Informal work accounted for 89.2% of all employment in sub-Saharan Africa in 2018. Such workers lack benefits such as health and unemployment insurance, and paid leave. Many need to work every day to earn a living. Small and medium sized enterprises (SMEs), meanwhile, account for up to 90% of all businesses. “A prolonged lockdown will put at risk the subsistence of their households,” the World Bank report says.
For SMEs across Africa, access to finance is a challenge at the best of times.
Before COVID-19, the finance gap for SMEs in Africa was an estimated $331bn. And the interest rate cuts carried out by some African countries are unlikely to be effective, the bank says, citing reduced labour supply and closed businesses due to coronavirus, as well as existing weak monetary transmission in underdeveloped domestic financial markets.

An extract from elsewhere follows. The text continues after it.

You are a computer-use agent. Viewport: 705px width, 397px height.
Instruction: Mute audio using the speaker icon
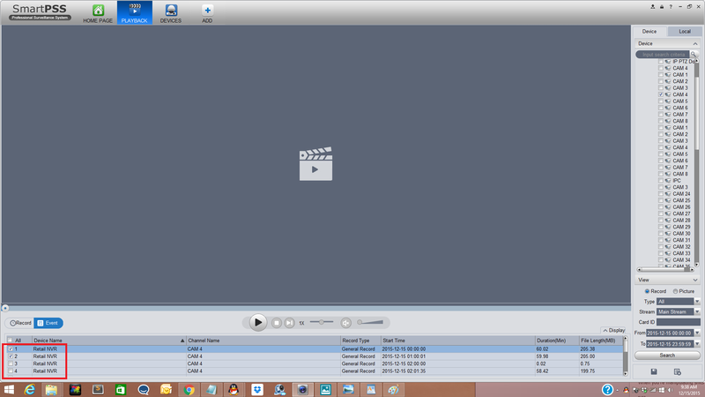pyautogui.click(x=345, y=323)
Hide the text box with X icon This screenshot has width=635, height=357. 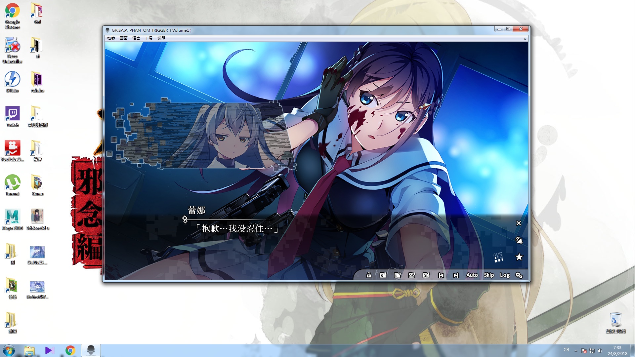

That means a different type of central bank intervention through direct credit lines or guaranteed commercial loans to formal and informal businesses is needed, the bank says.
- Direct income support is needed for the most vulnerable—especially those in sectors where containment measures prevent them from working.
- Cash transfers are easy to implement and are an effective way of reaching the informal sector, especially self-employed slum dwellers, the bank says.
- Tax systems should be used to help firms through tax relief and delays on debt repayments.
READ MORE: Coronavirus: Africa must act on World Bank/IMF debt-relief proposal
South Africa, Namibia
The most decisive policy responses have come from southern Africa, the bank says.
- In South Africa, the social security agency is making early social grant payments to the elderly and disabled
- The government will pay sick leave to those workers affected by the lockdown, or those who get sick
- In Namibia, formal or informal workers who have lost their incomes will get a one-off payment of N$750 (US$50).
- Taxpayers can borrow a twelfth of their previous year’s tax payment on favourable terms.
But how to pay for it all?
The massive fiscal costs could lead several governments to default on their debt, the report says. About 17 African governments have bond spreads that exceed 1,000 basis points, a threshold which typically preceded defaults.
That means international debt relief is key.
- In 2018, sub-Saharan Africa paid $35.8bn in total external debt service, or 2.1% of regional GDP.
- “Conducting effective policies while preserving macroeconomic stability in Sub-Saharan Africa may require a suspension of sovereign debt payments or debt relief,” the bank argues.
- Together with multilateral assistance from the IMF, the World Bank and regional development banks, this would “immediately inject fresh liquidity and enlarge the fiscal space of African governments.”
- The region may need an emergency economic stimulus of US$100 billion, including a US$44 billion waiver for interest payments to multilateral, bilateral, and private creditors in 2020, the bank estimates.
READ MORE: Coronavirus: South Africa’s Ramaphosa mounts economic relief efforts
The Bottom Line: International failure to carry out debt relief would exact a heavy toll on Africa’s informal sector.